Nach Rück­ständen hat Borussia Dort­mund in dieser Saison einen küm­mer­li­chen Punkt geholt (beim 2:2 gegen den VfB Stutt­gart). Ansonsten bedeu­tete ein BVB-Rück­stand stets eine Nie­der­lage. Diese Partie war keine Aus­nahme: Spie­le­risch boten die Dort­munder eine schwache Leis­tung. Sie besetzten die Posi­tionen in der Offen­sive sehr ungleich­mäßig, ein kon­struk­tives Offen­siv­spiel fand kaum statt. Statt­dessen setzten sie bereits früh auf die Brech­stange, die langen Bälle fanden aller­dings selten einen Abnehmer – kein Wunder, posi­tio­nierte sich Stürmer Ciro Immo­bile doch meist auf dem Flügel.

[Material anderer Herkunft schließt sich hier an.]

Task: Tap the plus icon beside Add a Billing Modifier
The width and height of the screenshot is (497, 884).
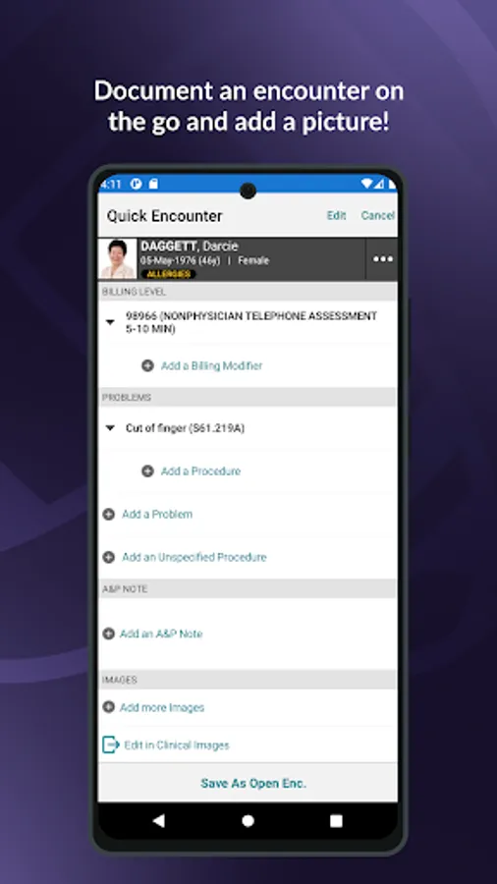Action: pyautogui.click(x=147, y=366)
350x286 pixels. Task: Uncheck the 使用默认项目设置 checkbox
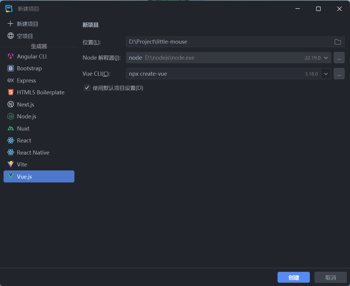[x=87, y=88]
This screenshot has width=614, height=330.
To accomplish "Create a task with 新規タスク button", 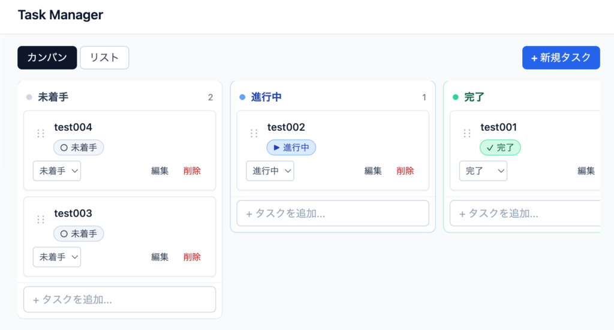I will coord(561,58).
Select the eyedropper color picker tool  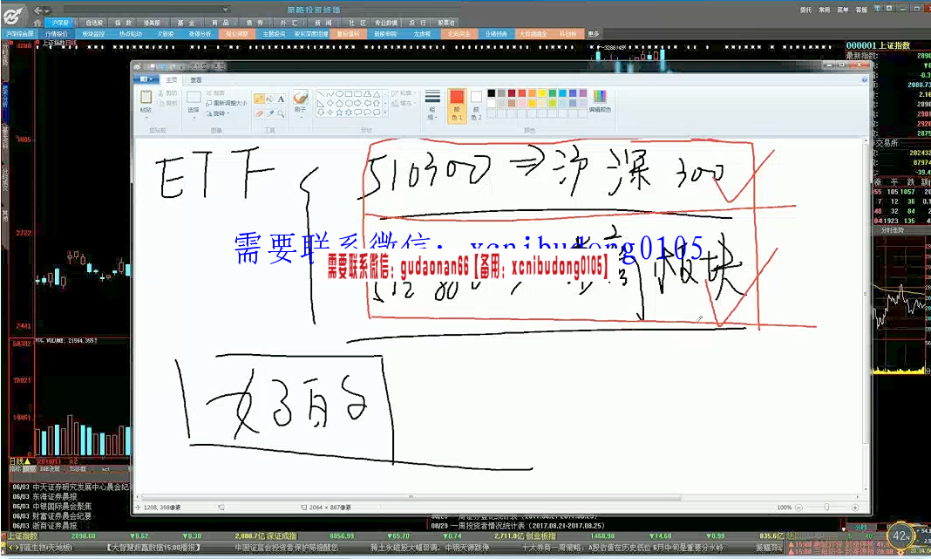tap(270, 113)
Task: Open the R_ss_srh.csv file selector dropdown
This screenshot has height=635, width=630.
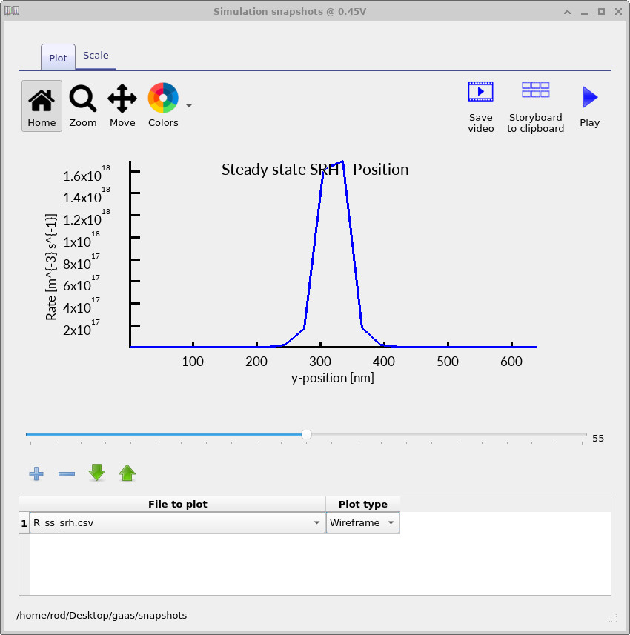Action: point(316,522)
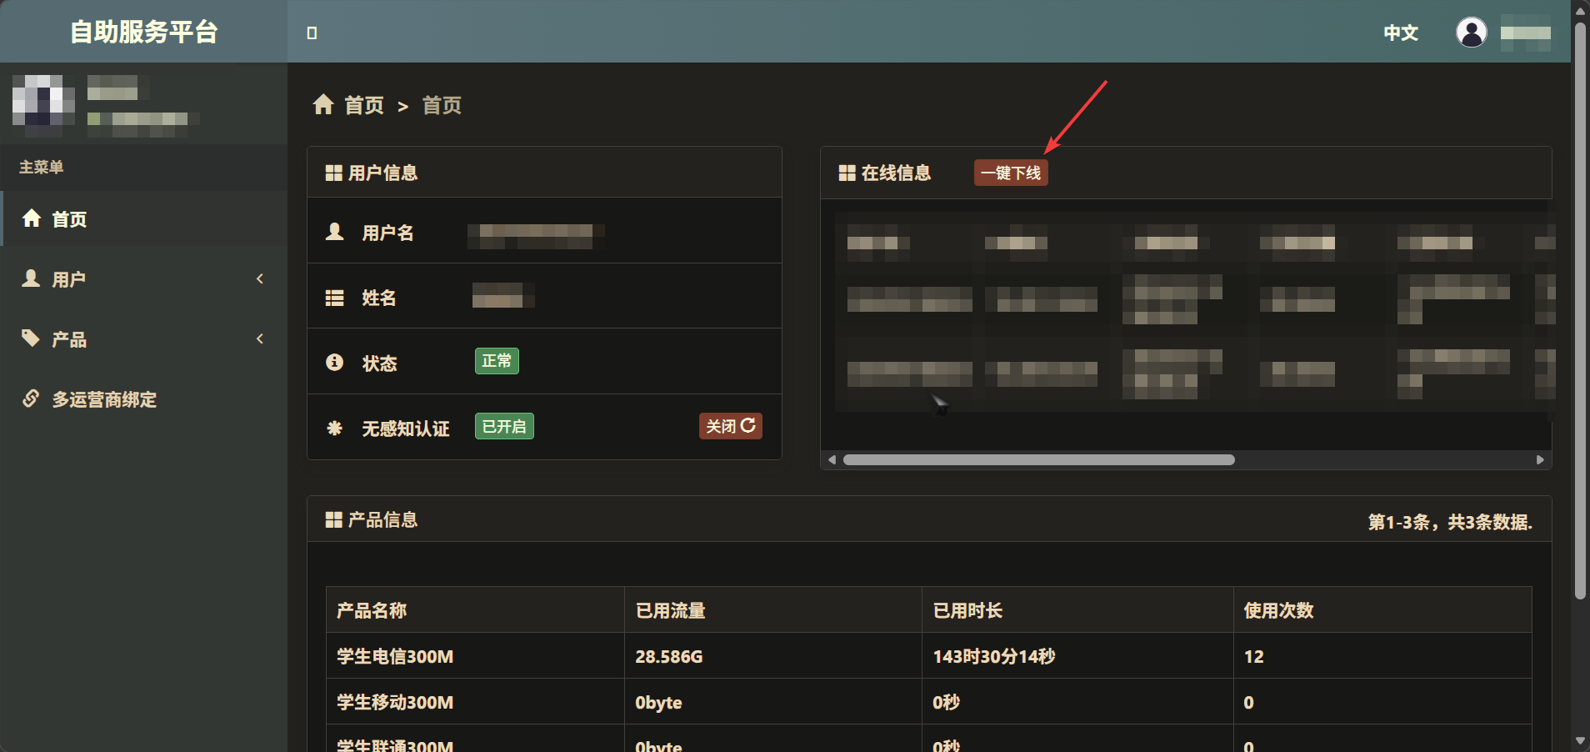
Task: Click the sidebar collapse icon in header
Action: pyautogui.click(x=312, y=33)
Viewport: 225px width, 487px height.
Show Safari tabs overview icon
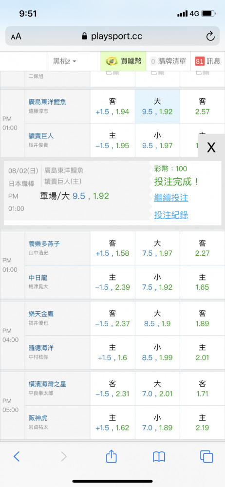[206, 457]
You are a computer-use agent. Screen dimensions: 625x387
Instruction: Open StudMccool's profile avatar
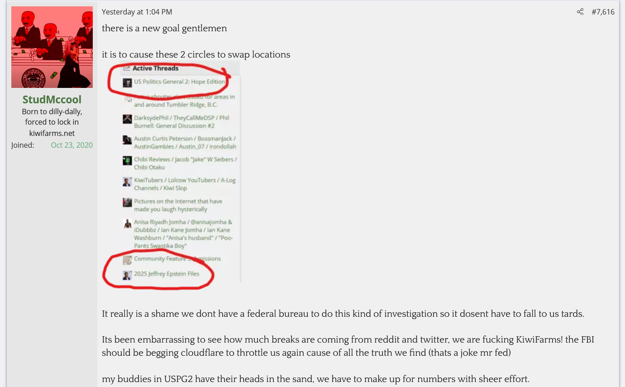coord(52,47)
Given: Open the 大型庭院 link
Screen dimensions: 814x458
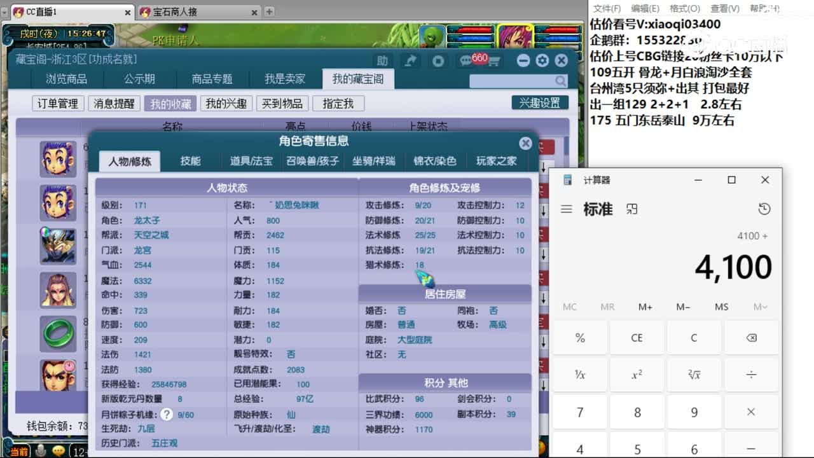Looking at the screenshot, I should (415, 340).
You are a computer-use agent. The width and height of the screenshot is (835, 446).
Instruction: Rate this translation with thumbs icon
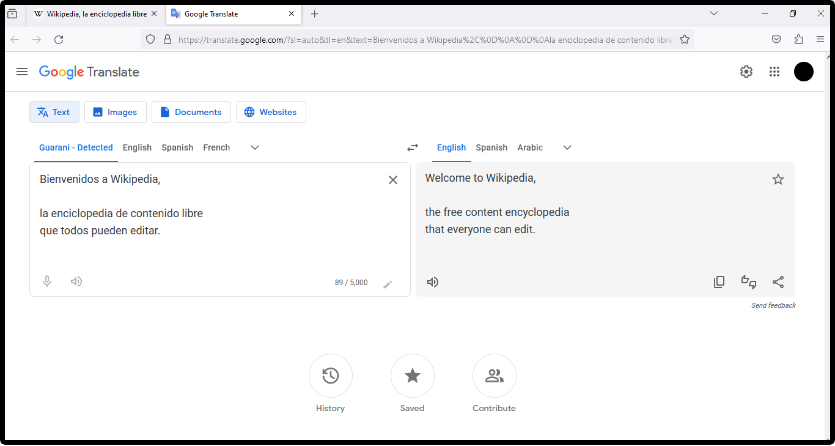749,282
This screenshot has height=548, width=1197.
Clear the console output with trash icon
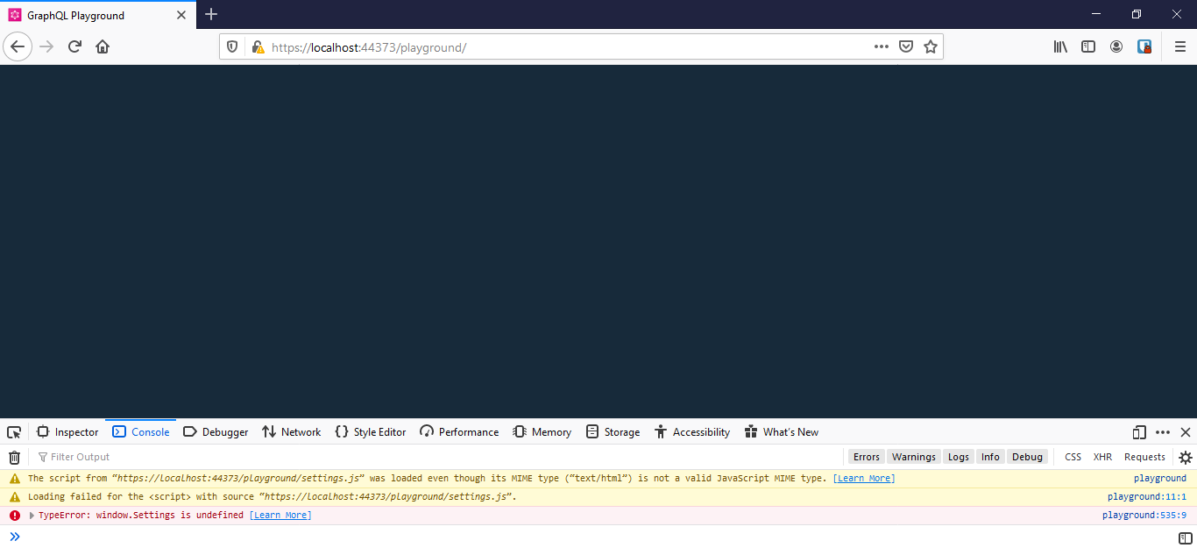pos(14,456)
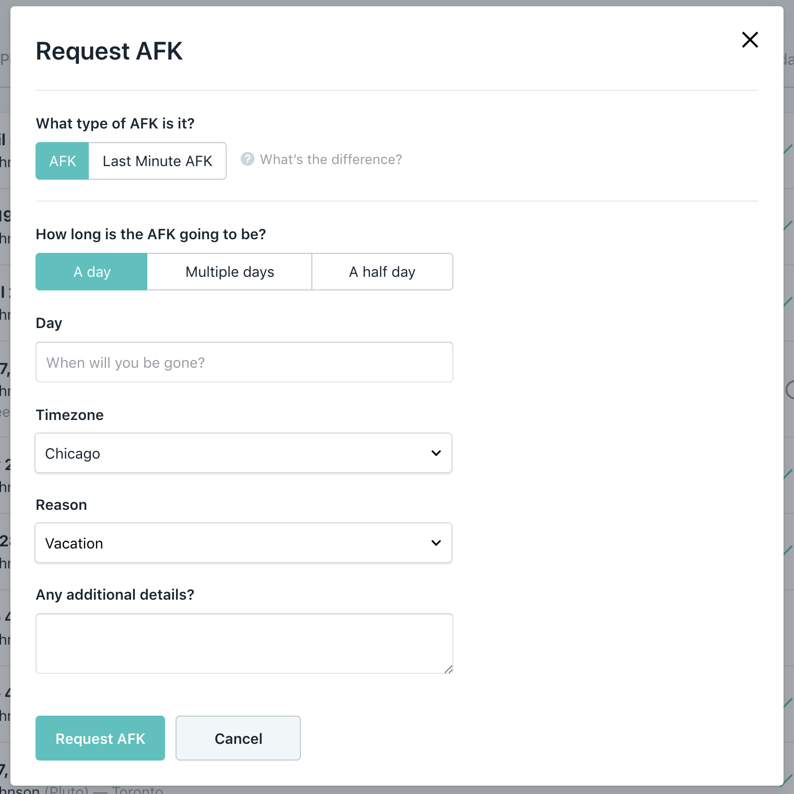Viewport: 794px width, 794px height.
Task: Click the Day field label
Action: [x=49, y=323]
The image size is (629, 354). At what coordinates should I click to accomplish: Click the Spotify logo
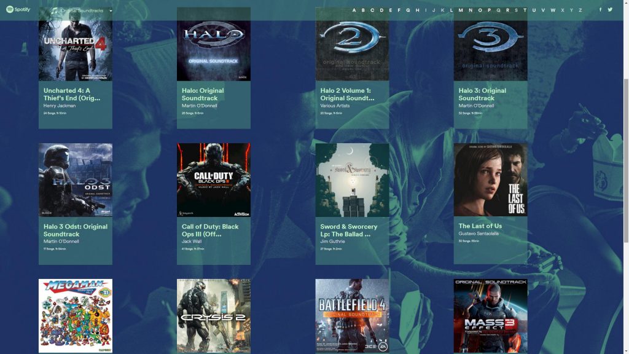tap(18, 10)
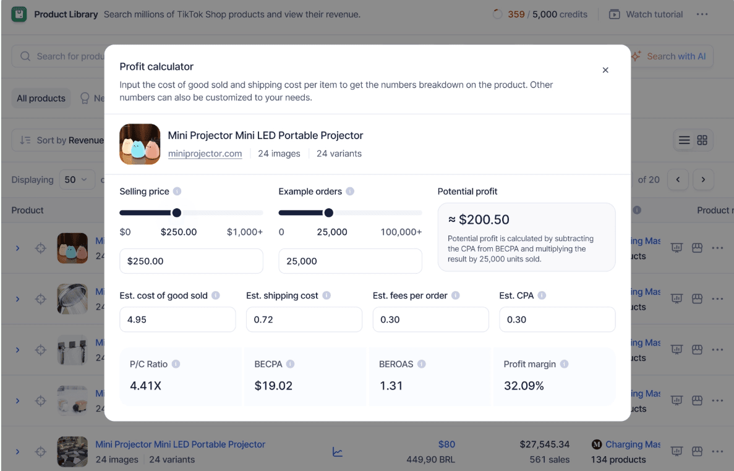Viewport: 734px width, 471px height.
Task: Click the Example orders slider handle
Action: click(329, 213)
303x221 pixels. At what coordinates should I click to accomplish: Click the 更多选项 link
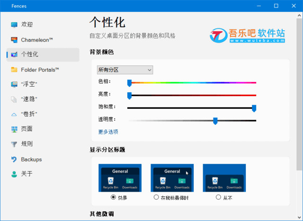tap(108, 132)
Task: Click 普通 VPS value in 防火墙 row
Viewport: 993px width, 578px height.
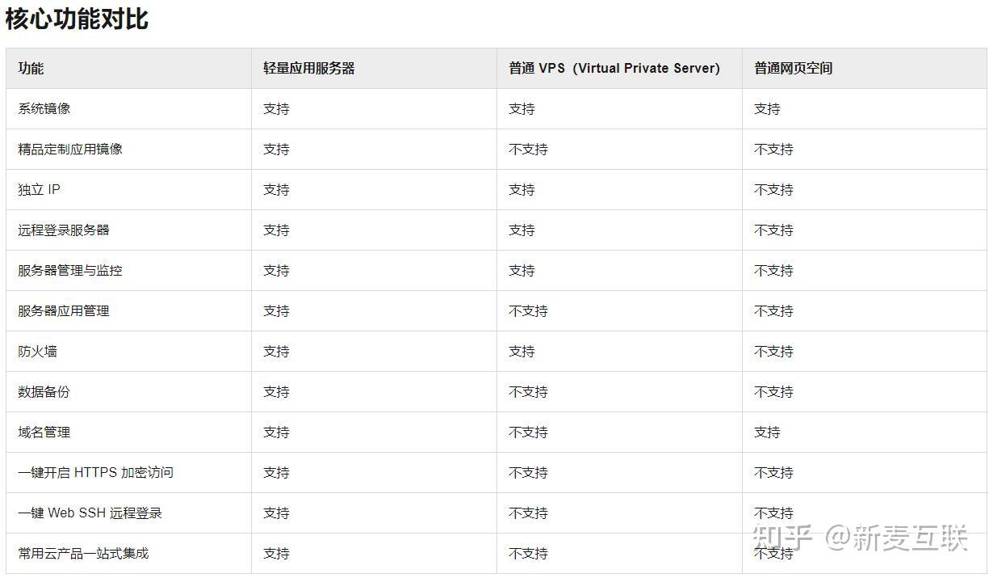Action: (x=522, y=352)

Die rote Karte gegen Janker (63.) half dem BVB nicht, im Gegen­teil. Augs­burg stand nun noch tiefer, der BVB agierte noch ideen­loser. Zwi­schen der 71. und der 88. Minute gab der BVB nicht einen Tor­schuss ab. Stets suchten die Angreifer den kom­pli­zierten statt den ein­fa­chen Weg. Exem­pla­risch war eine Szene fünf Minuten vor Spiel­schluss, in der Neven Subotic eine Flanke hinter das Tor setzte, wäh­rend die Spiel­ge­stalter Henryk Mkhi­ta­ryan und Mats Hum­mels neben ihm völlig frei­standen.

Zweifel an der Aus­rich­tung

Fast schon man­tra­artig beschwören die Dort­munder Ver­ant­wort­li­chen, dass Kampf im Tabel­len­keller wich­tiger sei als Cham­pa­gner-Fuß­ball“. Doch wer den BVB am gest­rigen Abend gesehen hat, sah elf Spieler, die auf­op­fe­rungs­voll alles gaben, aber spie­le­risch ver­sagten. Nach Rück­ständen fällt der BVB kom­plett in sich zusammen, alle spie­le­ri­schen Schwä­chen und psy­chi­schen Blo­ckaden zeigen sich hier. Und so fällt es nicht schwer, von einem neuen Tief­punkt zu schreiben. Egal, was Rudi Völler dazu sagen würde.